Trump’s strongest supporters aren’t archconservatives; they’re white working-class voters, especially in the Rust Belt and coal country, who traditionally leaned Democratic and still favor a strong welfare state.
Douthat explains that these voters had been drifting away from the Democratic Party since the 1970s, but Obama has made moves that effectively slam the door on them: His energy policies, his immigration gambits, his gun control push, his shift to offense on same-sex marriage and abortion. It was possible to be a culturally conservative skeptic of mass immigration in the Democratic Party of Bill Clinton. Not so anymore.
Of course this process has been a two-way street, as bigotry inclined some of these voters against Obama from the start, or encouraged them to think the worst of him eventually. And political coalitions shift all the time: There’s nothing inherently wrong with the Obama White House’s decision that a more ethnically diverse and thoroughgoingly liberal coalition held more promise than continued efforts to keep Reagan Democrats in the fold.
Douthat appropriately identifies Trump’s core constituency, i.e. white working class Reagan Democrats. (I would quibble, however, with his statements that would have subdivided this group, sorting out the archconservatives and including only Rust and Coal Belt members, as a second part of his constituency IS archconservative, the working class white Southerner.
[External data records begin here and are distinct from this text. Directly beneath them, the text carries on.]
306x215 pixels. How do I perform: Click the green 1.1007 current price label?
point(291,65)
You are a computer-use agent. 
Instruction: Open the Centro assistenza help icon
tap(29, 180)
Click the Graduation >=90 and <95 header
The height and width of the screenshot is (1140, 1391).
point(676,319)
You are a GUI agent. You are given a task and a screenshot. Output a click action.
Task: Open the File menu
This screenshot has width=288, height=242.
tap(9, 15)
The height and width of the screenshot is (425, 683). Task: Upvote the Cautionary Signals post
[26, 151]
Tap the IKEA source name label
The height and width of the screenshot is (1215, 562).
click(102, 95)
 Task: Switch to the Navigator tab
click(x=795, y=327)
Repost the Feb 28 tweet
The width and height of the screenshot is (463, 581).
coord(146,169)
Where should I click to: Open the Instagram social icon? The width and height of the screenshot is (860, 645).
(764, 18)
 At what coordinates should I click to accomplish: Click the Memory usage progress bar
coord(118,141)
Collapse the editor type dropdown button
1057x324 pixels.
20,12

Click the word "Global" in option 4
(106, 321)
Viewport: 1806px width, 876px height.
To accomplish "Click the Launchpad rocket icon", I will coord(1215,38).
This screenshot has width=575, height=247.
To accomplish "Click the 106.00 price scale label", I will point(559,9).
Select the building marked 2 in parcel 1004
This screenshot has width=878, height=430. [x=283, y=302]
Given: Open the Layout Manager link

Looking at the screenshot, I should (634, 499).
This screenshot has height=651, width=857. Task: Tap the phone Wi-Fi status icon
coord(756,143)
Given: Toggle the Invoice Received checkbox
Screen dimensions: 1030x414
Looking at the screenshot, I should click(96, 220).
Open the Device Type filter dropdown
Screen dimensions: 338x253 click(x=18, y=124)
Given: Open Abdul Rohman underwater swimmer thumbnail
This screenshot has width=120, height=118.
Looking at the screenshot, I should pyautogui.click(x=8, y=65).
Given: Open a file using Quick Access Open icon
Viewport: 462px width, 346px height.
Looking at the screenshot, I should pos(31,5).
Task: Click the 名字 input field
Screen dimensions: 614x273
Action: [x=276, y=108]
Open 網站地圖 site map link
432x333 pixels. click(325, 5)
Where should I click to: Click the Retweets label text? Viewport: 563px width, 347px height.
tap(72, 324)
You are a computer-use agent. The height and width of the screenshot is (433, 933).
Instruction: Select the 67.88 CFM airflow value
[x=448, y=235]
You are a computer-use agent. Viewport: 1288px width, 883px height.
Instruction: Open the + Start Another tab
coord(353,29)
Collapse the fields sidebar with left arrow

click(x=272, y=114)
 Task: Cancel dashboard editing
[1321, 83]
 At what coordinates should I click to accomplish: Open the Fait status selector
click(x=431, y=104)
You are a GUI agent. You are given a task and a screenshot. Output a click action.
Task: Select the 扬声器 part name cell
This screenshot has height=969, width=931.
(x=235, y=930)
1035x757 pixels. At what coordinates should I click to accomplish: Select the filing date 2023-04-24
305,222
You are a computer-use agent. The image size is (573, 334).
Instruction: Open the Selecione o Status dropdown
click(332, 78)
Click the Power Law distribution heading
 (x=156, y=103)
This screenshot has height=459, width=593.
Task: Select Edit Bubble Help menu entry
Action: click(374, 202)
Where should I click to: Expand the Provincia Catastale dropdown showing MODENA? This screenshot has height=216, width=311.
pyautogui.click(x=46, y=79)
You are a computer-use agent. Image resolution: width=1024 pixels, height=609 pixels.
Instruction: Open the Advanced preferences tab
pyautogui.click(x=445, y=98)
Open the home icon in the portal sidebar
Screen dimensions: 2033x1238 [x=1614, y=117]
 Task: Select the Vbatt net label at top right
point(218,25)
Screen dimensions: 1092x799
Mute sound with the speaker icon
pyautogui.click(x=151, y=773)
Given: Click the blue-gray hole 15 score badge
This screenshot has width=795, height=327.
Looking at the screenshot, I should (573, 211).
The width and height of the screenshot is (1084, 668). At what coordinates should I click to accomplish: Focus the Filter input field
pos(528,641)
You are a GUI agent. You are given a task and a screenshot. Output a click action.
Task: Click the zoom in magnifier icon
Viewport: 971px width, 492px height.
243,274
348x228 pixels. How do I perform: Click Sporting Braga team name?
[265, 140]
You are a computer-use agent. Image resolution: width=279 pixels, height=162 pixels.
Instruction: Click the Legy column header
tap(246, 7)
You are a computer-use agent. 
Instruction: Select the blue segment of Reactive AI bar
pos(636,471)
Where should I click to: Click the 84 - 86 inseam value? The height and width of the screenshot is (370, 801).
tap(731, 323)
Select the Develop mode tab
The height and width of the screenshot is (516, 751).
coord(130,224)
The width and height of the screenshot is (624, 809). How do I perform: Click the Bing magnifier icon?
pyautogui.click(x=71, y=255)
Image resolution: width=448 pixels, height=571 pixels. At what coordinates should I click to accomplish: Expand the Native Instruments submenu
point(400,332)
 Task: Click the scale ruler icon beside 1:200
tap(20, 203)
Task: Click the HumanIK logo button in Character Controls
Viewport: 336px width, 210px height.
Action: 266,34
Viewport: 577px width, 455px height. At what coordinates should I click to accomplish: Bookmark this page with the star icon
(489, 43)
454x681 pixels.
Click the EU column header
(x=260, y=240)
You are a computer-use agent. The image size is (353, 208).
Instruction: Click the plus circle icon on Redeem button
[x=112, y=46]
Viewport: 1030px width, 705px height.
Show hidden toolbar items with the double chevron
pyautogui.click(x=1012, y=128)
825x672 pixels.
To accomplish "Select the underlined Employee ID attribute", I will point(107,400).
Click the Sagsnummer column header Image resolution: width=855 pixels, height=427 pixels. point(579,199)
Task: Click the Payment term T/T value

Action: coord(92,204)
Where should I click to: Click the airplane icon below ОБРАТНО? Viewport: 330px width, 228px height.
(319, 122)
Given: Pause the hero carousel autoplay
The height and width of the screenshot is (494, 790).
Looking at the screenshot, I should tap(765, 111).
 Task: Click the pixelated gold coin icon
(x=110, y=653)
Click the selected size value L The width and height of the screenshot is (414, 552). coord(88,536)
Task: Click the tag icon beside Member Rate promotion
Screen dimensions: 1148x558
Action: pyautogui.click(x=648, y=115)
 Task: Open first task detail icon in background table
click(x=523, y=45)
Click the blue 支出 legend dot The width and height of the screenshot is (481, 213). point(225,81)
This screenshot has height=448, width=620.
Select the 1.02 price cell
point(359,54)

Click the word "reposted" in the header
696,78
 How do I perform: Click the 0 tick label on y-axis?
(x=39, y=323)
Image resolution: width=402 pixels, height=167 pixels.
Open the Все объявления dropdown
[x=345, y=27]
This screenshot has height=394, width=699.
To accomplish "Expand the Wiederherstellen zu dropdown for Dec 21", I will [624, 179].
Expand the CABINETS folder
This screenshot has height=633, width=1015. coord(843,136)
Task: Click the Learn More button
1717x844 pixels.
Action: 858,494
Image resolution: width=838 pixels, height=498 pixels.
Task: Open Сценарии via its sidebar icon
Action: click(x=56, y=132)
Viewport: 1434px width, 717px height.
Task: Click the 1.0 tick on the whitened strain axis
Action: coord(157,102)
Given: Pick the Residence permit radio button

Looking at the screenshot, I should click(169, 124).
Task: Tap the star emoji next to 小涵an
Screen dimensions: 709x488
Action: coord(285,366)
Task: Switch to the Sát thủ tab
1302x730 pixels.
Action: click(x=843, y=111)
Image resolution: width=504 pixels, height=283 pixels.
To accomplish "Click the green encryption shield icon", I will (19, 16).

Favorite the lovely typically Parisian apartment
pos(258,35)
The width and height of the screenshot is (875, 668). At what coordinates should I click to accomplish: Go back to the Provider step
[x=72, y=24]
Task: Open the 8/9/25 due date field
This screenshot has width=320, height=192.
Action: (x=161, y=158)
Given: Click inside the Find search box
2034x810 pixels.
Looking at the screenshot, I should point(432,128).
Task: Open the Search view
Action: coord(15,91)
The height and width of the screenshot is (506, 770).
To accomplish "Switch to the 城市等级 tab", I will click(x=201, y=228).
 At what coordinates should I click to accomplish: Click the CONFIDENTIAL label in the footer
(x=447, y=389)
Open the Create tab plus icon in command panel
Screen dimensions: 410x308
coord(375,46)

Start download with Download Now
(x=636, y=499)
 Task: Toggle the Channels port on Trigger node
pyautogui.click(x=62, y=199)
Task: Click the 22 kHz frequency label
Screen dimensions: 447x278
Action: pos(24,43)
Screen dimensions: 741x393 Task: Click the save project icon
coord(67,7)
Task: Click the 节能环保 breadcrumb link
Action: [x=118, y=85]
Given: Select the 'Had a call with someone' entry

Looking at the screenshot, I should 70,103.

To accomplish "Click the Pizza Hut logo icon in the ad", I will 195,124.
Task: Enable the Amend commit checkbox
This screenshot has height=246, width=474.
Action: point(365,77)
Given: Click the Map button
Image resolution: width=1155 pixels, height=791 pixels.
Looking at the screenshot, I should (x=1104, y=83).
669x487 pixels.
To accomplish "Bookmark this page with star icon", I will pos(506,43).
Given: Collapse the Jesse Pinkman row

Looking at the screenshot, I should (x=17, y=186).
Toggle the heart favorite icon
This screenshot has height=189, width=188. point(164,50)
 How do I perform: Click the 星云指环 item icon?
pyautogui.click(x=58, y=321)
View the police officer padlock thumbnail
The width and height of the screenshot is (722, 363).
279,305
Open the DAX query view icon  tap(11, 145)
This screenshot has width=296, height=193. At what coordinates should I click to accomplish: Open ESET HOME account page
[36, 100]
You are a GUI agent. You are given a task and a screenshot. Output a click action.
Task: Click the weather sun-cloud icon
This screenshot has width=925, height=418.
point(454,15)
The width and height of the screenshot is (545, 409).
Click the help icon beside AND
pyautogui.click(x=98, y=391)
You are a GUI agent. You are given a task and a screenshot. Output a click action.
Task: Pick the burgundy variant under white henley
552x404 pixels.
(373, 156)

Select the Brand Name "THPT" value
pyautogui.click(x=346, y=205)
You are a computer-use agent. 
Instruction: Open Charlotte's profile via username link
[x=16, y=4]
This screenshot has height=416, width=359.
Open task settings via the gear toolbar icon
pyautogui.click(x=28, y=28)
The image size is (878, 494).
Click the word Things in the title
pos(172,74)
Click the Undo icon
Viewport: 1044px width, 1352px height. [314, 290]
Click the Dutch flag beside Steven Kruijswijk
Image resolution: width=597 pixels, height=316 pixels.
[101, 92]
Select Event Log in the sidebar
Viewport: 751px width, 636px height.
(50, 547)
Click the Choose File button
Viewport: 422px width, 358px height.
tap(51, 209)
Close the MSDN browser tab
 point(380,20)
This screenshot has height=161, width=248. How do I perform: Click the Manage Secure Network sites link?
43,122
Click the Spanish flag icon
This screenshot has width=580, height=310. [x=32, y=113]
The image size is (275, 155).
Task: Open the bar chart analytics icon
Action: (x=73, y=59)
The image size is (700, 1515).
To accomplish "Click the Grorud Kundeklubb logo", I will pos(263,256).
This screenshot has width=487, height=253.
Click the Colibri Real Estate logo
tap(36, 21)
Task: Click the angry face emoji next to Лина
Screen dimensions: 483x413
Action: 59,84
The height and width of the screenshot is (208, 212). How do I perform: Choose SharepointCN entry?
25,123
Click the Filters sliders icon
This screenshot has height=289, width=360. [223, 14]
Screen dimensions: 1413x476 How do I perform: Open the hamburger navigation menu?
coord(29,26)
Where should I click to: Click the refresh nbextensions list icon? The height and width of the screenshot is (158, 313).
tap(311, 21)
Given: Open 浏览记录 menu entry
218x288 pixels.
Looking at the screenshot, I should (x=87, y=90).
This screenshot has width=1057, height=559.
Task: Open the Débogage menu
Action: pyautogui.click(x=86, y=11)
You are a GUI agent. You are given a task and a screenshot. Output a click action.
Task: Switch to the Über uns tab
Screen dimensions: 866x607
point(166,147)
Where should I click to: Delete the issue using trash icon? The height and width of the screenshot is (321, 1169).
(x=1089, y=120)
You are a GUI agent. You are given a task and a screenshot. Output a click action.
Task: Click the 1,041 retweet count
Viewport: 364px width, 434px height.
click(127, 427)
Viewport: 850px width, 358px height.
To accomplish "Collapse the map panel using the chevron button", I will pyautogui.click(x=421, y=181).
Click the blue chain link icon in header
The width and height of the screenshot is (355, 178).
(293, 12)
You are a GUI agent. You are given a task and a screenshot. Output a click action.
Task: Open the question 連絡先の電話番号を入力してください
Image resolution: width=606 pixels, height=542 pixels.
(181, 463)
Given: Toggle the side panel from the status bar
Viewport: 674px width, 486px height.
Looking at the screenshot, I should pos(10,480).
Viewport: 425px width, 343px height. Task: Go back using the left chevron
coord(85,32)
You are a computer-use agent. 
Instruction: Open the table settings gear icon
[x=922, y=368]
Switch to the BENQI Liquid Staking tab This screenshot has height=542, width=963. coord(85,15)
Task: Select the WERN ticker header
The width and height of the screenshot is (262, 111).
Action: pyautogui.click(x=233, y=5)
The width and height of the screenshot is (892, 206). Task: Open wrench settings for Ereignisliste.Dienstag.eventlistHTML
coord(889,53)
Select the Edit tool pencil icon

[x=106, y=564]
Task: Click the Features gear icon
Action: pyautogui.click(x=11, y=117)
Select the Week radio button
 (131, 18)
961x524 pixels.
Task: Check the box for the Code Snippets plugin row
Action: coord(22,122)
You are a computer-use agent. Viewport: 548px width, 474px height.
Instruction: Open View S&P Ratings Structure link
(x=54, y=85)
His sweep in the primaries of much of the traditional South evidences this increased constituency.)
But if, Douthat is more honest than Jindal concerning both the social nature of Trump’s appeal with a particular subset of the American electorate, he too allows his partisan zeal to blinker him somewhat concerning the rationale for this group’s hatred of Obama and his policies (and he does list several.) For Obama has not been an extremist champion of any the issues Douthat underlines as reasons why the President remains an anathema to this group:
Both Obama’s pro-clean energy (i.e. anti-coal) and same-sex marriage policies have been hesitant and advanced only as the general electorate’s will has progressed on these issue; Moreover, his “anti-gun” initiatives exist almost exclusively as a shibboleth in the minds of conservatives, for despite speaking often of the need to address the troubling issues of rampant gun violence and mass shootings, he has proposed almost no significant legislation on this account.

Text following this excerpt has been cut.